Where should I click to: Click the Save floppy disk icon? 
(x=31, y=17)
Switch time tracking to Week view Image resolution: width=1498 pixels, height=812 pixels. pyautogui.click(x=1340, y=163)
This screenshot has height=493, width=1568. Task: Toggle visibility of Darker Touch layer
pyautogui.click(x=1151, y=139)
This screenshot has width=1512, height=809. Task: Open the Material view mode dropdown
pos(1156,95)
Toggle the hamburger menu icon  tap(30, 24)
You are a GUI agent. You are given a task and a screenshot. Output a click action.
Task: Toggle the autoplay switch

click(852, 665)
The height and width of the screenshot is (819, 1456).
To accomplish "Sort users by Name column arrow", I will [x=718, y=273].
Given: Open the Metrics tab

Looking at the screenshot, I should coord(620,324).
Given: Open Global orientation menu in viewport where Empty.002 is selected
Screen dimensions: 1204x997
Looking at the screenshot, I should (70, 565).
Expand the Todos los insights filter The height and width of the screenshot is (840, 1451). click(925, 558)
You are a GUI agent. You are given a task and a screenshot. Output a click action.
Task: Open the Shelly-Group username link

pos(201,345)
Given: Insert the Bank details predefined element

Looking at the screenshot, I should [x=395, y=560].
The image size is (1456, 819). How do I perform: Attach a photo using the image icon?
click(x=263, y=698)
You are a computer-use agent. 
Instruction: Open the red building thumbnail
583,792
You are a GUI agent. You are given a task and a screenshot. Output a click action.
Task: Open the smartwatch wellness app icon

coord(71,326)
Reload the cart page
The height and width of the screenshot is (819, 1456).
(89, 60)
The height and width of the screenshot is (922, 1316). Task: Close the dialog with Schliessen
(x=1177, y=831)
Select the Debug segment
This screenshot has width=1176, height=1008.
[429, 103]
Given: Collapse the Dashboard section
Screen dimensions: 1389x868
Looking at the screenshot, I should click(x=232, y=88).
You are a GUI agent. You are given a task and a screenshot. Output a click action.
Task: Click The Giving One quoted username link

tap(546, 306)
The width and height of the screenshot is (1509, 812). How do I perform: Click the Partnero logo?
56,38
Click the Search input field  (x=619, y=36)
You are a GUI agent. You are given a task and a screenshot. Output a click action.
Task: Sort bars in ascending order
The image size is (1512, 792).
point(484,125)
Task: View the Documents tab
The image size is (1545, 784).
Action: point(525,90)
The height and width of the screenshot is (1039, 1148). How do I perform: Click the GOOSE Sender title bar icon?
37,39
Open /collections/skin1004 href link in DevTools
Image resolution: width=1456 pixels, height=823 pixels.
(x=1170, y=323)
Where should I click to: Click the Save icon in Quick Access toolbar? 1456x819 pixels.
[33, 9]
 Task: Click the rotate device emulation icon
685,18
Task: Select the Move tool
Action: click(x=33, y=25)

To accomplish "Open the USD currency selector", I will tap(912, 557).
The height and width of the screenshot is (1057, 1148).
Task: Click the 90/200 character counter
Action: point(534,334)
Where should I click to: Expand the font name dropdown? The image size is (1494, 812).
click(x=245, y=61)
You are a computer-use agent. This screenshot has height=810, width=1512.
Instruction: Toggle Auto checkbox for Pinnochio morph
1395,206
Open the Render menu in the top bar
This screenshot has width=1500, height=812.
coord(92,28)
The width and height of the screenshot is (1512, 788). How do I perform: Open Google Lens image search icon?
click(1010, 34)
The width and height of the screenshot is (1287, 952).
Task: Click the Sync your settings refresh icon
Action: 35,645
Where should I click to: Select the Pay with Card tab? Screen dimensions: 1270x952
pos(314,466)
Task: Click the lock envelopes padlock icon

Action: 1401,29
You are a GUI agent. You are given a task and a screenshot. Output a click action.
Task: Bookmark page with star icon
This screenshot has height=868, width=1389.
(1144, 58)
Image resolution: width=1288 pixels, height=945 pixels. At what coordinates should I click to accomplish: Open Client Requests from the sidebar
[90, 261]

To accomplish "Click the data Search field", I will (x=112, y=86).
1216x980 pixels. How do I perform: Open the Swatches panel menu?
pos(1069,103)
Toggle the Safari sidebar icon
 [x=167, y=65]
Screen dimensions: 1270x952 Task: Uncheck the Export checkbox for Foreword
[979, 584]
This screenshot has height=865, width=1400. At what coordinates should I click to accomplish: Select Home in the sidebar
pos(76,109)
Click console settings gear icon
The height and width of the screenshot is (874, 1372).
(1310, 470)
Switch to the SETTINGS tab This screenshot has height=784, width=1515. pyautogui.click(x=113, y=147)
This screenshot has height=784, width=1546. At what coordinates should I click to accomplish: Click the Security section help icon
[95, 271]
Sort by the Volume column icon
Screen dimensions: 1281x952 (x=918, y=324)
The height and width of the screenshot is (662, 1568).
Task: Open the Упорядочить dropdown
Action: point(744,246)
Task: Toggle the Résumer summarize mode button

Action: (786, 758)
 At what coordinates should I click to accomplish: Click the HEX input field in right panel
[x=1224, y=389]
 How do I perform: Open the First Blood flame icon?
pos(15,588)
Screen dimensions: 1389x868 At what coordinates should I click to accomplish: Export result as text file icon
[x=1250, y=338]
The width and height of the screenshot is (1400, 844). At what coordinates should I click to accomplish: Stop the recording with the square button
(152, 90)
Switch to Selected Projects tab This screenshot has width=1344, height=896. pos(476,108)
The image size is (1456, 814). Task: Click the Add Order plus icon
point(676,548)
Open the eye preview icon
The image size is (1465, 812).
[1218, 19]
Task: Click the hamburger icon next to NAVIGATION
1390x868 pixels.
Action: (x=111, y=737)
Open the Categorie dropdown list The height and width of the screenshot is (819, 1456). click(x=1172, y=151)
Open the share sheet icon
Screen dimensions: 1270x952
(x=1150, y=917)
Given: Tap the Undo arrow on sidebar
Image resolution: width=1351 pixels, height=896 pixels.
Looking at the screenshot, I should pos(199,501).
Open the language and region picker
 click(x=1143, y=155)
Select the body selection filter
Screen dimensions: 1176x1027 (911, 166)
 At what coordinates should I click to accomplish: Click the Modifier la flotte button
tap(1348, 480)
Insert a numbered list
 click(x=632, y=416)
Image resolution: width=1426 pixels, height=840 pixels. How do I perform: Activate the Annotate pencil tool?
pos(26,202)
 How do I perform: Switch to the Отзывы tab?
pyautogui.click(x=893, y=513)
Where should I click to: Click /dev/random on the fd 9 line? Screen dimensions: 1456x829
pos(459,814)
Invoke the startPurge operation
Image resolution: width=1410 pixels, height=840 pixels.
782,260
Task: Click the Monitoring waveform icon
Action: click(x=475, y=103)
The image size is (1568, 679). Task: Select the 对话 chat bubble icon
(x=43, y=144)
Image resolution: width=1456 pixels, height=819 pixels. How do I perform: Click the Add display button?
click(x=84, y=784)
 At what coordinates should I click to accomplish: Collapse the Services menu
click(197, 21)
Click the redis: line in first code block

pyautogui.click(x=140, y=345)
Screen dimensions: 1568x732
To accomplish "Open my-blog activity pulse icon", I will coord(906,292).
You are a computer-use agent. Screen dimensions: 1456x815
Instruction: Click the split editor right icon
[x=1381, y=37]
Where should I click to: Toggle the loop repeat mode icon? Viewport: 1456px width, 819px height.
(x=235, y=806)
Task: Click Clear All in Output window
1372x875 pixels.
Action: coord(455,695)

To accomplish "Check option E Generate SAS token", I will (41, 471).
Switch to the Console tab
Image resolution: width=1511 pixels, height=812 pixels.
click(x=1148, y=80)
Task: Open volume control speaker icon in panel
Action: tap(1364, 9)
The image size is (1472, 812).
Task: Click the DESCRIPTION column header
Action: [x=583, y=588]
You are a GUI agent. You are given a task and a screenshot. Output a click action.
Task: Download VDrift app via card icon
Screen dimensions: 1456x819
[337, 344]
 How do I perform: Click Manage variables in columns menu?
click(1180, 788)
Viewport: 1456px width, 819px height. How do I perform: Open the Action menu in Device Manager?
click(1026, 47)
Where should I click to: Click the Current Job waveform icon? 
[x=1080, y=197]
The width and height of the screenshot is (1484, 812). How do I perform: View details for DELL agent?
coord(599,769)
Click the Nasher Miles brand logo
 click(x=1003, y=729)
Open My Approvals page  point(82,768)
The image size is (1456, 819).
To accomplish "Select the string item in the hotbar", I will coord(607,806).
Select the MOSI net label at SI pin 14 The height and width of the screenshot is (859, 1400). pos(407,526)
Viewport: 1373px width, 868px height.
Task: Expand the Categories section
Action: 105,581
|---|
Task prompt: Write out only the lines that run from the line containing "Click the redis: line in first code block" through the line containing "You are a computer-use agent. Screen", both included, exactly as they appear above.

The completed task:
Click the redis: line in first code block

pyautogui.click(x=140, y=345)
Screen dimensions: 1568x732
To accomplish "Open my-blog activity pulse icon", I will coord(906,292).
You are a computer-use agent. Screen dimensions: 1456x815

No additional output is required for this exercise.